Structural studies of novel potassium(+)-channel toxins derived from Pandinus imperator

Abstract

The Charybdotoxin, or alpha-K, family of scorpion toxins is a group of small (approx. 4 kD) peptides that have been successfully employed as both selective blockers and structural probes of various types of voltage gated K+ channels. This thesis describes two new members of this family, PiTX-Kalpha and PiTX-Kbeta, which are derived from Pandinus imperator. Structural analysis of these toxins by homonuclear NMR spectroscopy reveals that they have the same secondary structure and global fold as Charybdotoxin, but they also have unique characteristics of sequence, structure, and activity which place them in a separate subclass (alpha-K5.x) of the alpha-K family. Compared to other alpha-K toxins, both pandinotoxins contain a novel 3 residue deletion at the N-terminus, and a glycine, rather than an alanine residue at position 26, despite the previously held theory that any residue larger than alanine in this position would create a structural disruption.

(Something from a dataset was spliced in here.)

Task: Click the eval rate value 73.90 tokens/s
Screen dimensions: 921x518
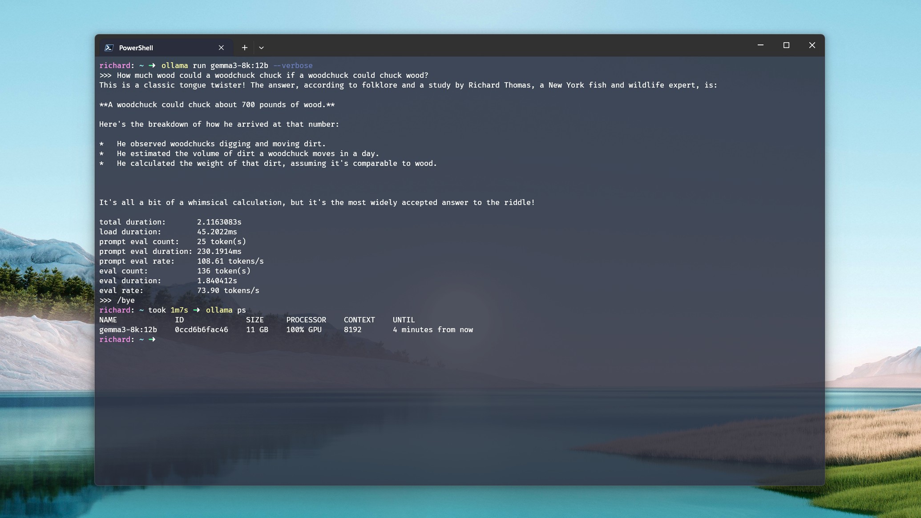Action: [x=228, y=291]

While both pandinotoxins selectively block rapidly inactivating Ca2+-dependant (A-type) K+ channels, the single mutation which distinguishes PiTX-Kalpha from PiTX-Kbeta (P10E), dramatically changes the toxin affinity. PiTX-Kalpha displays a high affinity for A-type channels in both rat brain synaptosomes (IC50=6 nM) and dorsal root ganglia (IC50=7.8 nM), but PiTX-Kbeta shows a much larger difference in these preparations (IC50= 42 nM in synaptosomes, (IC50=3600 nM in ganglia). A detailed analysis of sidechain positioning in these toxins has revealed that a group of residues at the more variable end regions of the ellipsoidal toxin molecule are probably responsible for the selective affinity that the pandinotoxins show for A-type channels, while a distinct group of residues which surround the critical lysine 27 residue are responsible for both the affinity of other alpha-K toxins towards Ca2+-dependant (Maxi-K) K+ channels and the affinity differences observed between PiTX-alpha and PiTX-Kbeta. The implications of these results on current structural models of the K+ channel vestibule, and their application towards studying native K+ channels are also explored. In addition to these results, the use of molecular modeling techniques in simulating toxin structures is addressed, and preliminary structural studies of TsTX-Kalpha, a selective blocker of delayed rectifier K+ channels in rat brain synaptosomes are presented.